In conclusion, the interim rule will improve the contracting system by making the award process fairer and more efficient. In the long run, the rule will help lessen the occurrence of fraud and waste, improve the quality of goods and services, and help the government recover some of the billions of dollars in unpaid corporate taxes.
If you have any questions, I can be reached at firstname.lastname@example.org or (202) 347-1122.

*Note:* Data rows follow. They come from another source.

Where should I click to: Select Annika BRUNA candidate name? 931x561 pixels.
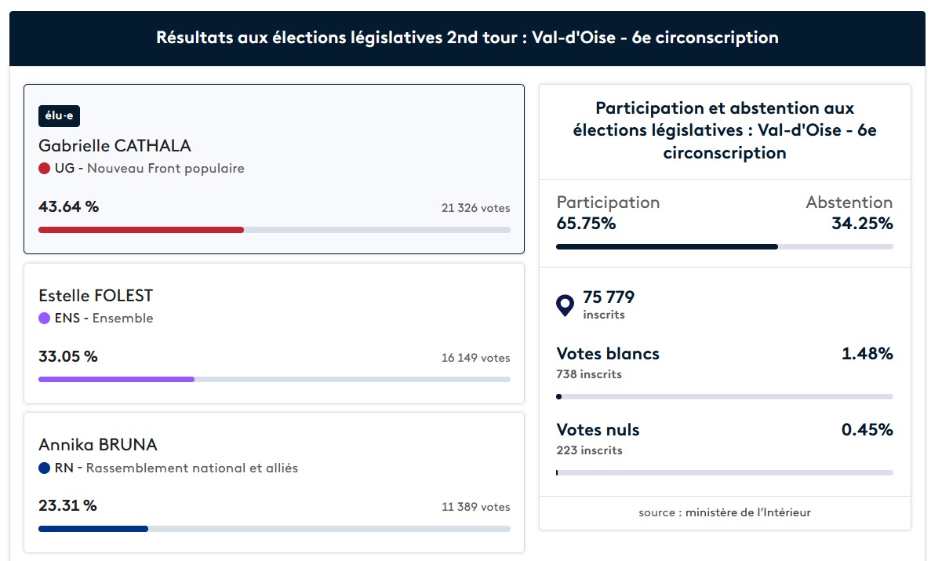click(x=98, y=445)
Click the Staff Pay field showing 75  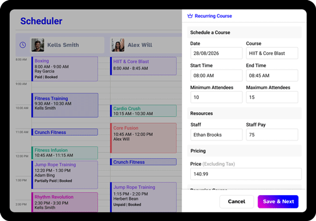click(272, 135)
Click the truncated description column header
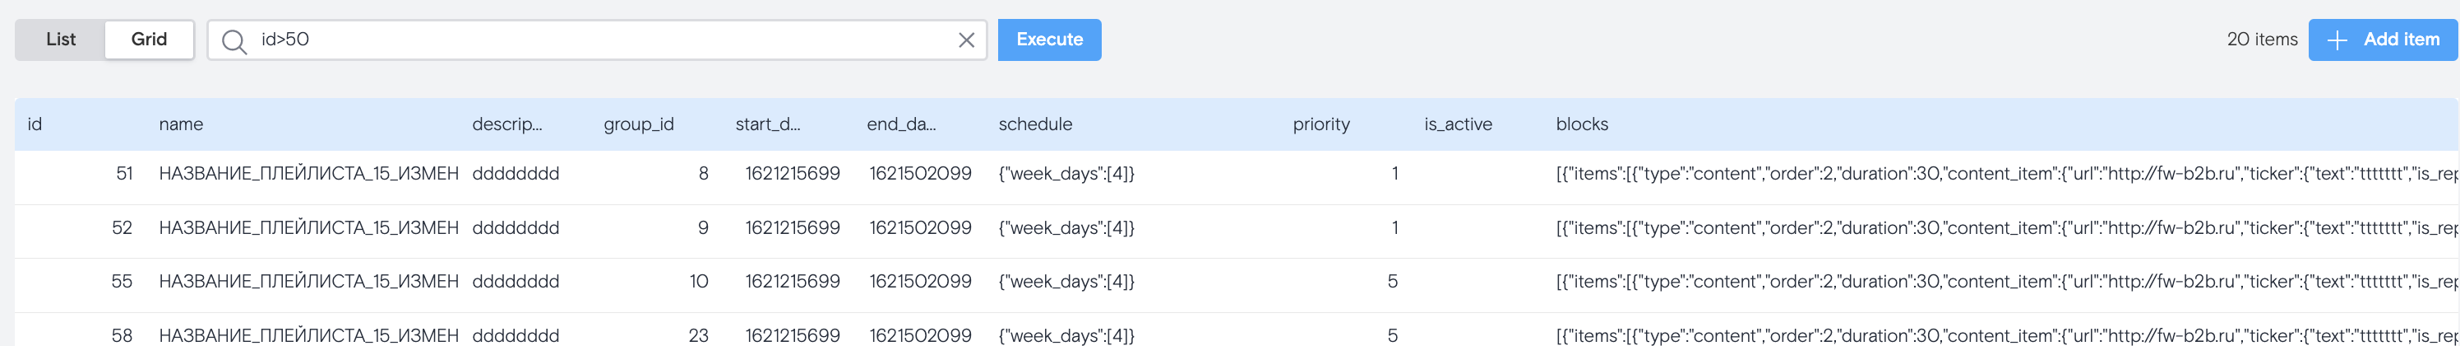Viewport: 2460px width, 346px height. click(507, 124)
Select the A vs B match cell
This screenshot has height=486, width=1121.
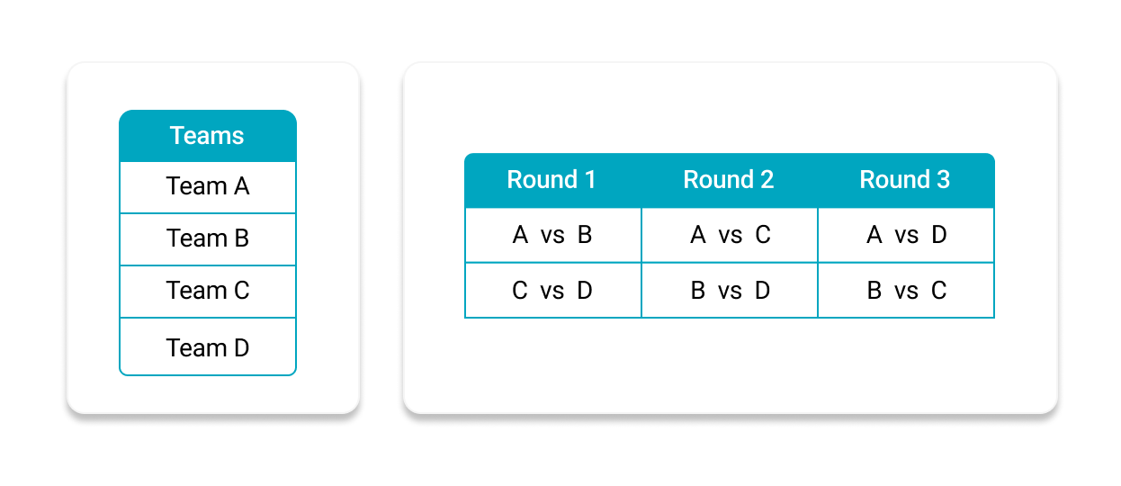(552, 235)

 Section 744 of Division E of the Consolidated and Further Continuing Appropriations Act, 2015 (Pub. L. 113–235) prohibits the federal government from entering into a contract with “any corporation that has any unpaid Federal tax liability…unless a Federal agency has considered suspension or debarment of the corporation and has made a determination that this further action is not necessary to protect the interests of the Government.”
 FAR Subpart 9.103(a) (“Purchases shall be made from, and contracts shall be awarded to, responsible prospective contractors only.”); FAR Subpart 9.104-1 (“To be determined responsible, a prospective contractor must…have a satisfactory record of integrity and business ethics.”); FAR Subpart 3.1002(a) (“Government contractors must conduct themselves with the highest degree of integrity and honesty.”)
 Project On Government Oversight, “If At First You Don’t Succeed, Try Again…and Again…and Again,” May 7, 2013.
 Project On Government Oversight, “New Report Shows Some IRS Contractors Are Not Paying Their Taxes,” January 13, 2011.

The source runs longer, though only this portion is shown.